War Stories

Is Petraeus “Beyond Naive”?

He thinks we should negotiate with our enemies—just like Obama.

Gen. David Petraeus

If Gov. Sarah Palin ever becomes president, will she tell Gen. David Petraeus that he’s “beyond naive” and “dangerous”?

That, you may recall, was how she characterized Sen. Barack Obama’s advocacy of talking to our enemies “without preconditions.”

Yet look at what Petraeus—not just the architect of the Iraqi counterinsurgency strategy but also Sen. John McCain’s demigod—said on Oct. 8, toward the end of an hourlong address to the neocon elite at the Heritage Foundation.

Asked about a British officer’s recent statement that at some point, we’ll have to strike a deal with the Taliban in Afghanistan, Petraeus said, matter-of-factly, “You have to talk to enemies.”

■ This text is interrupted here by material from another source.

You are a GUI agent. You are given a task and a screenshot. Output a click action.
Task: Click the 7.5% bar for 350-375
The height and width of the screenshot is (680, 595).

He added that the British know this especially well, as they’ve “sat down with thugs throughout their history, including us, I suspect.”

Petraeus quickly added that, of course, you have to go into the talks with an agenda, and you have to know what your objectives are. But his point and these particular caveats are consistent with the distinction that Obama has repeatedly made between “preparations” and “preconditions”—the former being common sense and the latter being an insistence that the other side satisfy our demands before we so much as sit down with them (a position that even President Bush, its most dogmatic advocate, has recently begun to reconsider, especially in North Korea).

Palin’s condemnation of Obama was no freelance swipe. McCain, too, has shaken his head in grave condescension and muttered that the junior senator from Illinois simply doesn’t understand the world. Would he dare say the same of Petraeus?

In Iraq, the general recalled in his Heritage speech, “we sat down with some of those who were shooting at us”—a painful task but “an explicit part of our campaign.” These talks formed the basis for the Anbar Awakening—in which Sunni insurgents allied themselves with U.S. forces to beat back the common foe of al-Qaida in Iraq—and for the tactical success of the “surge” itself.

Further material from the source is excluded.